Larraín gives Jackie its uncertain air, but his direction also puts the film at an emotional distance. His tight close ups on Portmans face provoke discomfort, lasting long enough to suggest that her grief is fascinating rather than felt. It’s potentially alienating, but it’s what makes Jackie so different in its genre and it’s bolstered by the score of Mica Levi. Her music here is more restrained and somber than Under the Skin, but still adds to the surreal air, her strings evoking the cold, empty feeling in the stomach better than standard biopic musical grandstanding. Larraín shoots on grainy film that pairs seemlessly with the archive footage spliced throughout, an unnerving effect aided by the sparing way he uses JFK. The eerily similar looking Casper Phillipson is cast, seen only in fleeting glances, never speaking for himself (authentic audio of JFK is used instead) and Larraín plays a devious trick in how he depicts the actual assassination. The structure also has some trickery woven in, with the time between different elements of the film presented as being longer than they actually are, again reflecting the haze in which everything after such an upheaval happens. Like their subject, the Chilean director and screenwriter Noah Oppenheim get caught up in the importance of legacy, but for an biopic that’s an almost inescapable element they handle as best they can.

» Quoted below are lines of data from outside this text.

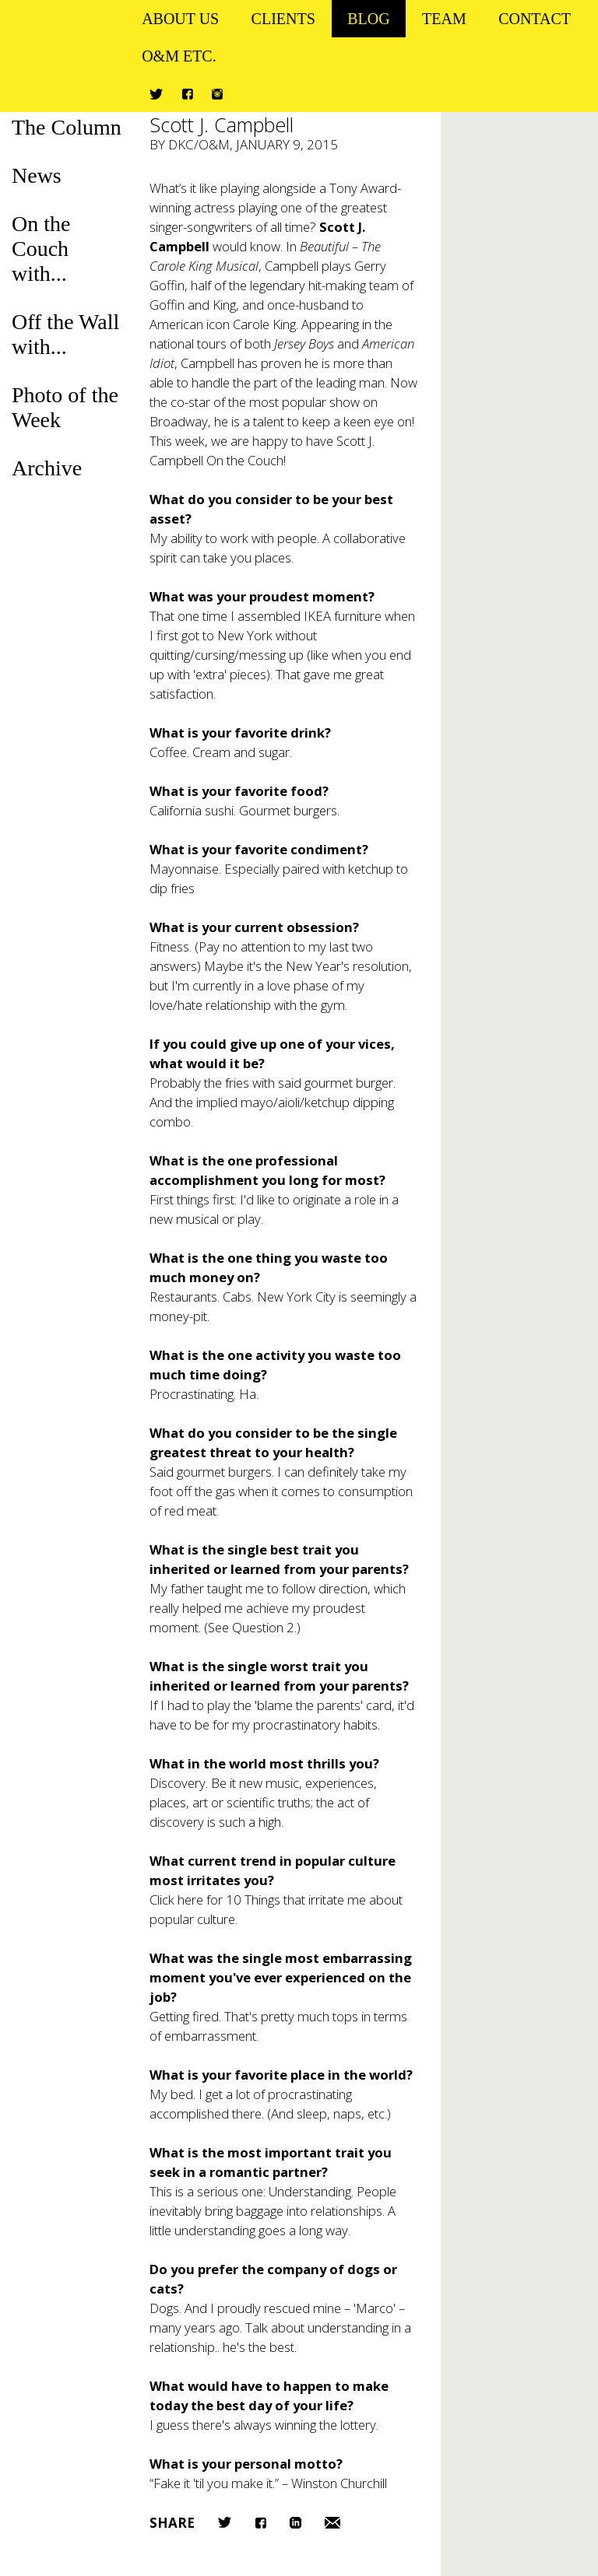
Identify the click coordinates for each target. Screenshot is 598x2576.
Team (444, 18)
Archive (47, 468)
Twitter (156, 94)
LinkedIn (295, 2523)
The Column (66, 127)
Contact (534, 18)
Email (332, 2523)
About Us (180, 18)
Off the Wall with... (65, 334)
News (37, 175)
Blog (368, 18)
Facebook (187, 94)
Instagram (217, 94)
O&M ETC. (179, 56)
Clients (283, 18)
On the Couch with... (41, 249)
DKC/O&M (199, 144)
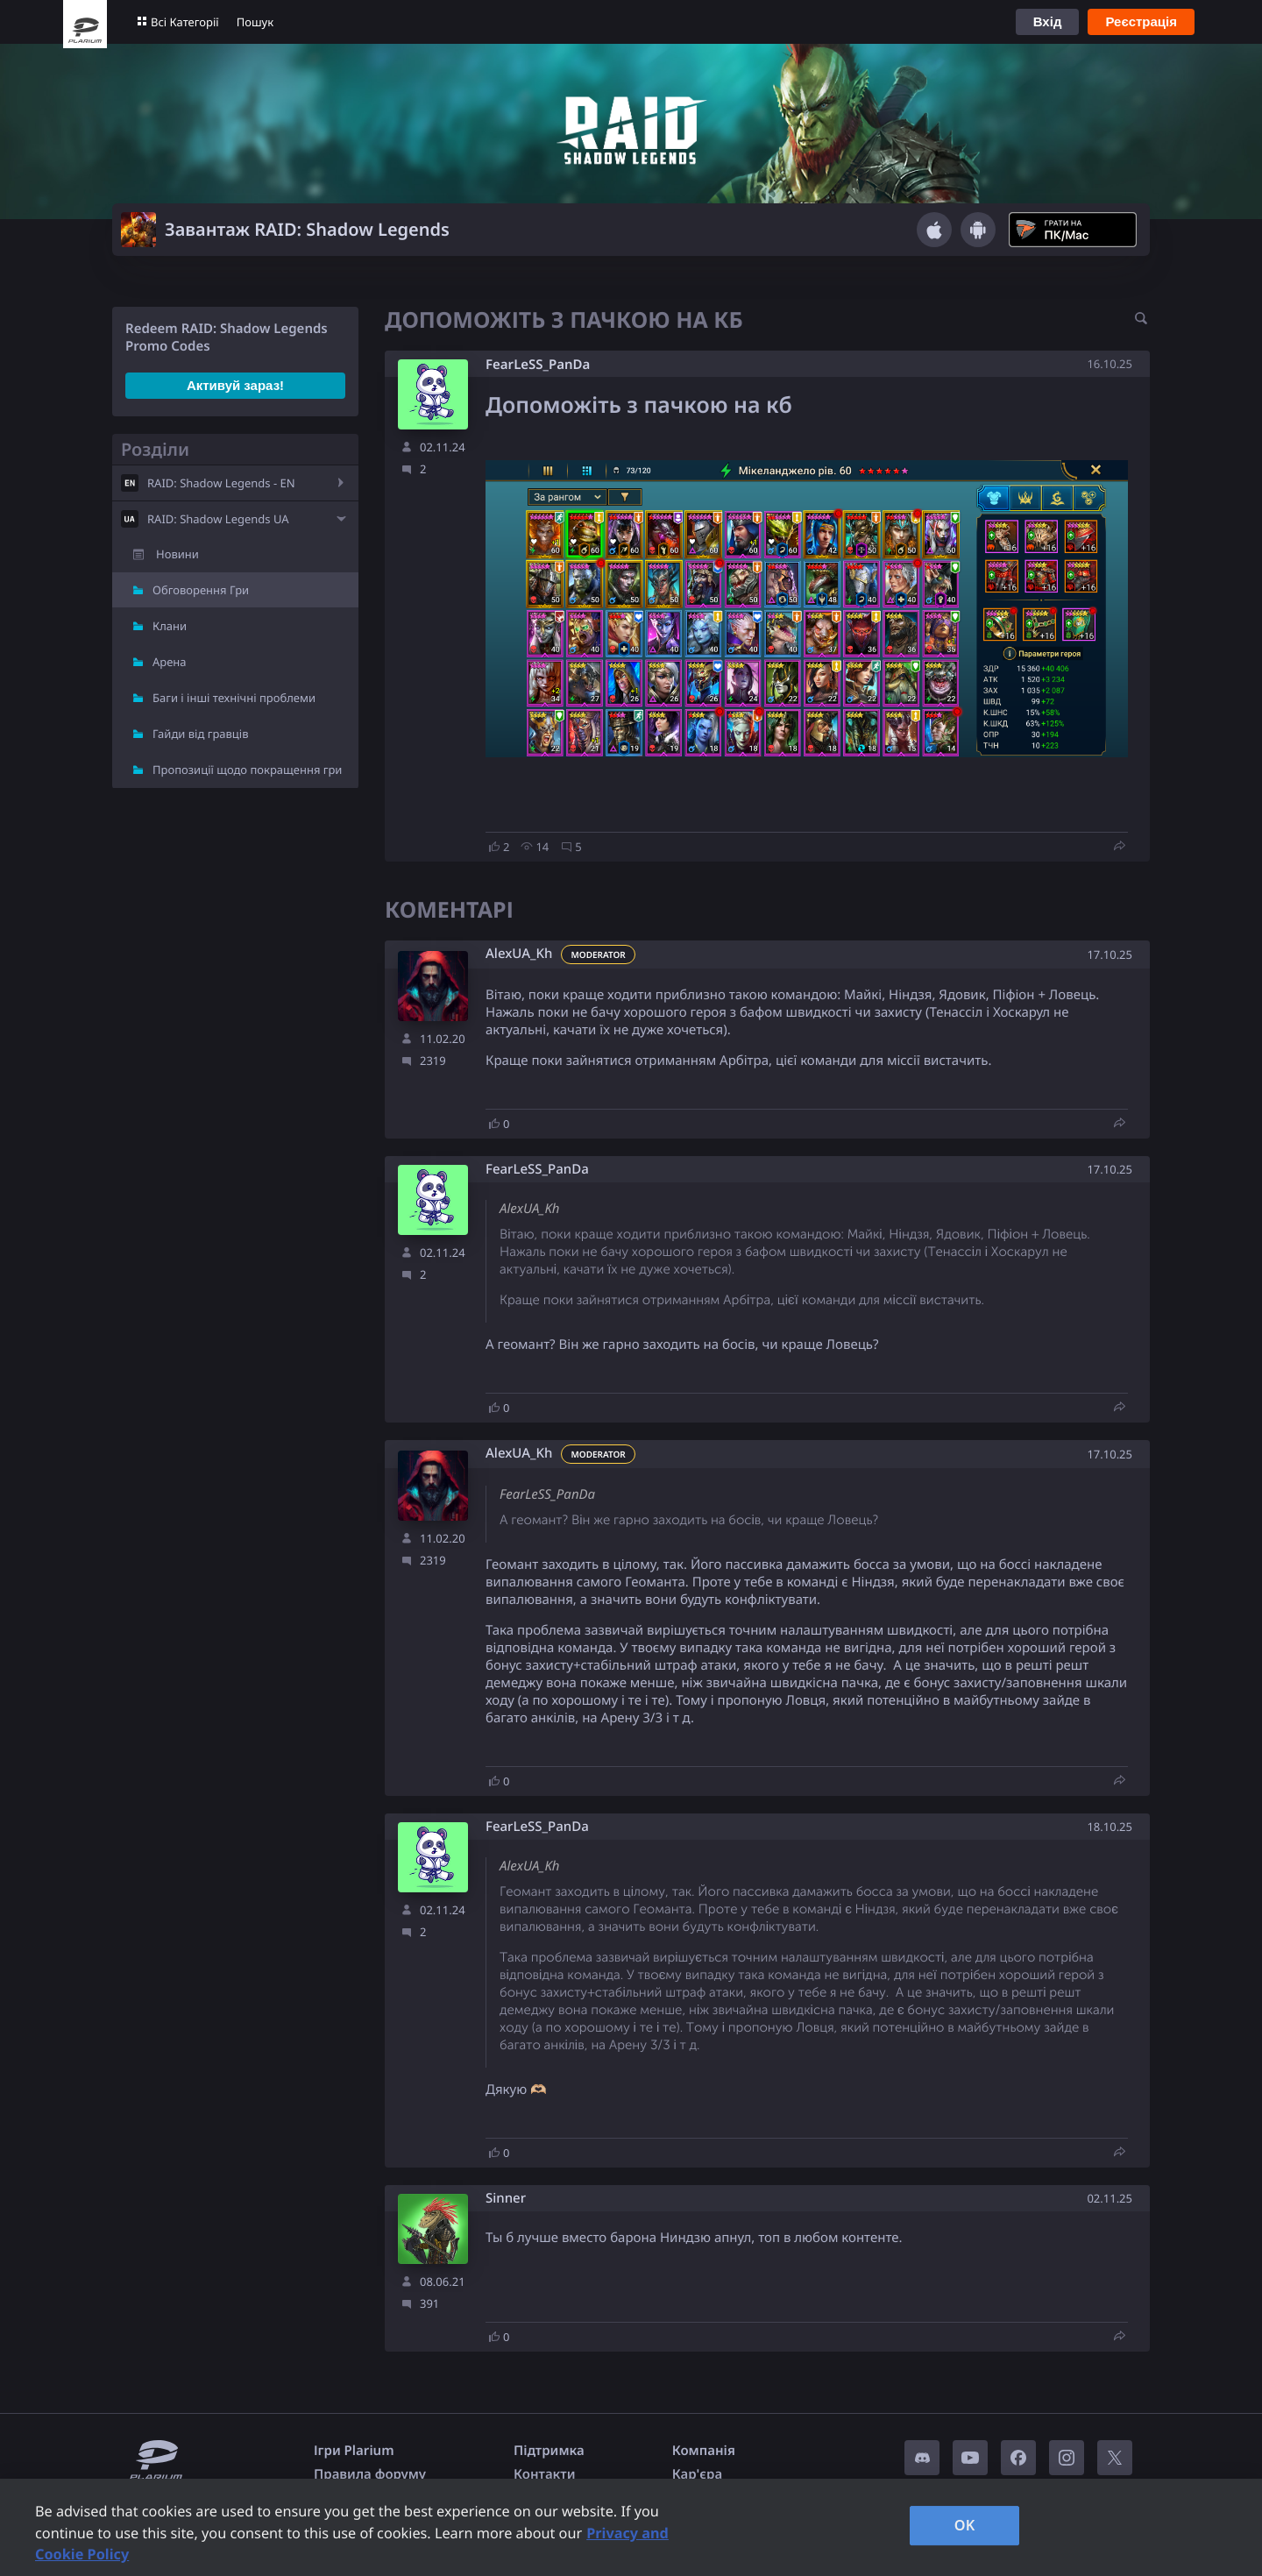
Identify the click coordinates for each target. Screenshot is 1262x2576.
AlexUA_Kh (519, 954)
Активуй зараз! (235, 385)
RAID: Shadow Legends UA (218, 519)
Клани (169, 626)
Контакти (544, 2474)
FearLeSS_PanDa (538, 364)
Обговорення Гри (200, 590)
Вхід (1047, 21)
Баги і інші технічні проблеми (234, 698)
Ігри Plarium (354, 2450)
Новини (177, 554)
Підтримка (549, 2450)
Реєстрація (1141, 21)
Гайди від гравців (200, 734)
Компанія (703, 2450)
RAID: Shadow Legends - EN (221, 483)
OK (964, 2525)
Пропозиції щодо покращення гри (247, 769)
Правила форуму (370, 2474)
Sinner (506, 2198)
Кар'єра (697, 2474)
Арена (169, 662)
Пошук (255, 22)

“There will never be another Camelot” is the line the film focuses on, from the cheesy musical Camelot that was a JFK favourite. A piece of history has come to a sudden end. The stock description for any film with even a hint of surrealism is ‘dreamlike’, but for Jackie Kennedy, remembering dances and private music concerts and playing housewife for television audiences, everything before the film was the dream. Jackie rips Camelot away and what Larraín and Portman leave in its place is not a dream, it’s sleep paralysis, horrifying and hallucinatory and grimly gripping.

Jackie opens in Irish cinemas on Friday.